PARTS OF THE EXERCISE:
1. Please copy everything in the forum thread on RTMFP CPU usage word for word, from "P2: 1000 - RTMP" down to "to my profiling.".
2. Extend the forum thread on RTMFP CPU usage, picking up right after its final sentence.

TEXT FOR ANALYSIS:

RTMFP costs so much cpu

doanquocnam commented 3 months ago

Run tcserver -B 0.0.0.0:1935 -b 0.0.0.0:1936 and make a stress test for server.

The tcserver run with RTMFP which disables openssl by call EVP_enc_null() in if( (not EVP_CipherInit_ex(m_ctx, EVP_enc_null(), NULL, (const unsigned char )key, NULL, encrypt ? 1 : 0)) or (not EVP_CIPHER_CTX_set_padding(m_ctx, 0)) ) return false; and: m_ciphertextBuf = (uint8_t )malloc(ENCRYPT_BUF_LENGTH + ENCRYPT_BUF_MARGIN); m_plaintextBuf = m_ciphertextBuf + ENCRYPT_BUF_MARGIN;

I've tested, and it were ok for both client tcconn & tcserver to make sure that the crypto didnt costs any cpu.

Using ffmpeg to publish a channel 720p-1Mbps
Using 500 rtmfp clients to connect to the tcserver to play this channel., the cpu (1 core) gets 90-100%. When cpu get to 100% it start stuttering and client have the same.
Using 1000 rtmp clients to connect to the tcserver and play the same stream above, the cpu (1 core) gets only 60%.

I had 3 days to review to fix this problem but I havent found any solution yet. Please help me to fix this!

I think there is some this wrong on RTMFP, so it costs so much CPU.

P1: 500 - RTMFP clients

P2: 1000 - RTMP clients

zenomt commented 3 months ago

my profiling has shown that a significant amount of CPU time is spent in the OS kernel receiving and (especially) sending UDP packets, on both MacOS and Linux. RTMFP is responsible for assembling or parsing each packet that goes over the network, instead of that being delegated to the OS. each send or receive of one packet requires a system call to the OS (a context switch), which is expensive, and operating system implementations of those system calls for sending or receiving UDP packets also use a lot of CPU resources, according to my profiling.

there is no portable solution to this problem. Linux has a system call that can send or receive multiple UDP packets at once, which can reduce the overhead. i haven't investigated using this facility, however. this would be implemented in the Platform Adapter, not RTMFP itself.

there are probably other areas of the RTMFP library that could be optimized. i haven't run the profiler when there are hundreds of connections all going at once to see if there's a bottleneck for that case.

no matter what, it will always take more CPU resources to run RTMFP than to do RTMP or RTWebSocket or anything else based on TCP. this implementation is single-threaded, so it is expected that it will not perform perfectly past saturation.

TL;DR: this is not a bug, this is a Fact of Life™, unfortunately.

DATASET SECTION:

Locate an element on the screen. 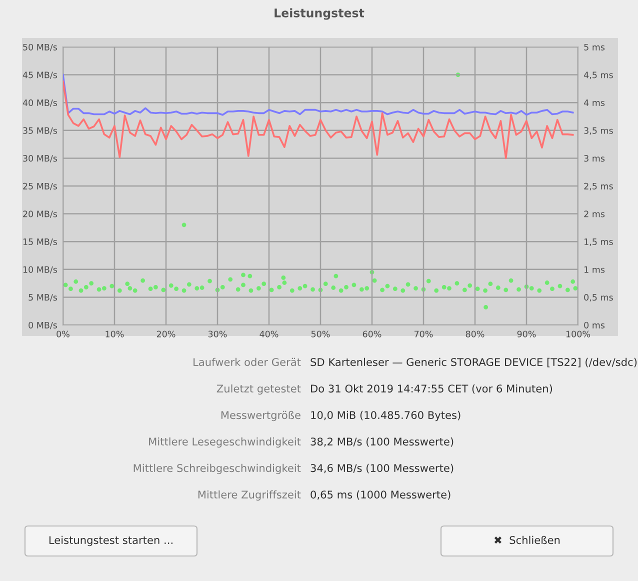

ANSWERS IN ORDER:
1.
P2: 1000 - RTMP clients

zenomt commented 3 months ago

my profiling has shown that a significant amount of CPU time is spent in the OS kernel receiving and (especially) sending UDP packets, on both MacOS and Linux. RTMFP is responsible for assembling or parsing each packet that goes over the network, instead of that being delegated to the OS. each send or receive of one packet requires a system call to the OS (a context switch), which is expensive, and operating system implementations of those system calls for sending or receiving UDP packets also use a lot of CPU resources, according to my profiling.

2.
zenomt commented 3 months ago

the Linux-specific system calls that can send and receive multiple UDP packets at once are sendmmsg(2) and recvmmsg(2). you can of course write your own Linux Platform Adapter that uses these system calls to send or receive multiple packets with one system call, which can improve the performance by amortizing the per-packet system call overhead.

doanquocnam commented 3 months ago

I take a test that pushing 10 connections per second for each protocol RTMFP or RTMP until the full cpu to find out the limit. I am writting a live streaming system for millions of client. So I must have an overload test to find out the solution. I choose UDP protocol because this protocol can make peer-to-peer connection. But on my server 40 cores - 2.3GHz (40 running tcserver processes) , when the number of connections RTMFP get to 12.000 clients (300 connections per tcserver process) then the cpu usage is 100%, it starts stuttering.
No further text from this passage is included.